- Film poster
- Yang Tidak Dibicarakan Ketika Membicarakan Cinta
- Directed by: Mouly Surya
- Written by: Mouly Surya
- Produced by: Rama Adi Fauzan Zidni Tia Hasibuan Parama Wirasmo
- Starring: Nicholas Saputra Ayushita Karina Salim
- Cinematography: Yunus Pasolang
- Edited by: Kelvin Nugroho
- Music by: Zeke Khaseli Yudhi Arfani
- Production companies: Cinesurya Amalina Pictures
- Distributed by: Cinesurya
- Release dates: January 19, 2013 (Sundance); May 2, 2013 (Indonesia);
- Running time: 104 minutes
- Country: Indonesia
- Language: Indonesian

= What They Don't Talk About When They Talk About Love =

2013 Indonesian drama film

What They Don't Talk About When They Talk About Love (Yang Tidak Dibicarakan Ketika Membicarakan Cinta, stylized in all lowercase) is a 2013 Indonesian drama film written and directed by Mouly Surya. The film stars Nicholas Saputra, Ayushita, and Karina Salim as teenagers involved in a complex relationship while dealing with their disabilities.

== Plot ==
Diana and Fitri are two visually impaired teenage girls. Diana is myopic, meaning she can see things only an inch in front of her, while Fitri has been blind since birth. They both experience the pangs and yearnings of love, but must transcend their lack of sight to envision it. It's a struggle as they grapple to understand and fathom what they feel through other senses: touch, sound, and movement. Their missteps causing misconceptions are sometimes heartbreaking but both are gifted with a sublime resilience.

== Cast ==
- Nicholas Saputra as Edo
- Ayushita as Fitri
- Karina Salim as Diana
- Anggun Priambodo as Andhika
- Lupita Jennifer as Maya
- Adella Fauzi as Tiara
- Khiva Iskak as Lukman
- Tutie Kirana as Diana' mother
- Anindya Krisna as Reni
- Jajang C. Noer as Edo's mother

==Production==
Production of the film was funded by grants received from the Gothenburg Film Festival, Asian Project Market of the Busan International Film Festival, and Hubert Bals Fund of the International Film Festival Rotterdam.

==Release==
The film premiered in the World Dramatic Competition category of the 2013 Sundance Film Festival, making history as the first Indonesian film to do so. Domestically, it received limited release in May 2013. Throughout 2013, the film was screened at several prestigious film festivals, including the International Film Festival Rotterdam, Hong Kong International Film Festival, and Busan International Film Festival.

== Reception ==

=== Box office ===
At the time of its domestic release, the film was only shown in 14 theaters and performed poorly at the box office.

=== Critical response ===
The film received positive reviews from critics.

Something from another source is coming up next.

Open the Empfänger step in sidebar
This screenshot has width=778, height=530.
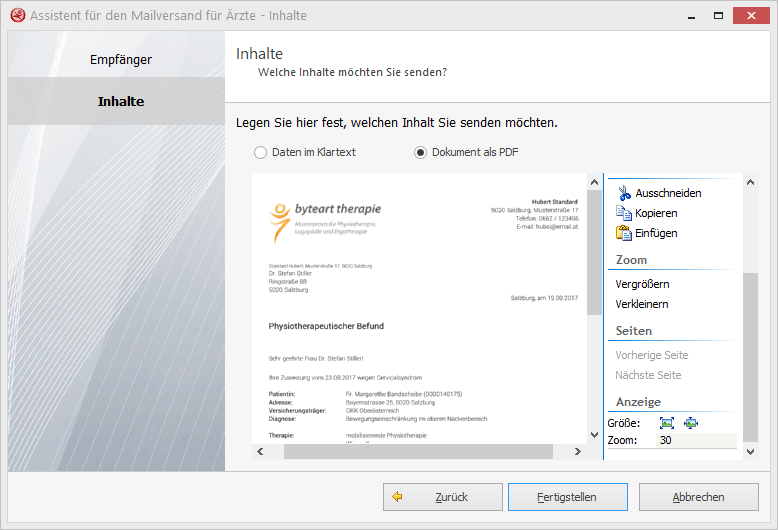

Writing for The Hollywood Reporter, Duane Byrge called it a "touching and brilliantly envisioned story of a young, nearly blind teen's first love" and singled out Zeke Khaseli's score for highlighting "the character’s emotional struggles." Fransisca Bianca of the Whiteboard Journal wrote "the film truly explores things that are not talked when we talk about love" while praising the film for "its bravery in introducing a new form of romance through its cinematography and unique love story."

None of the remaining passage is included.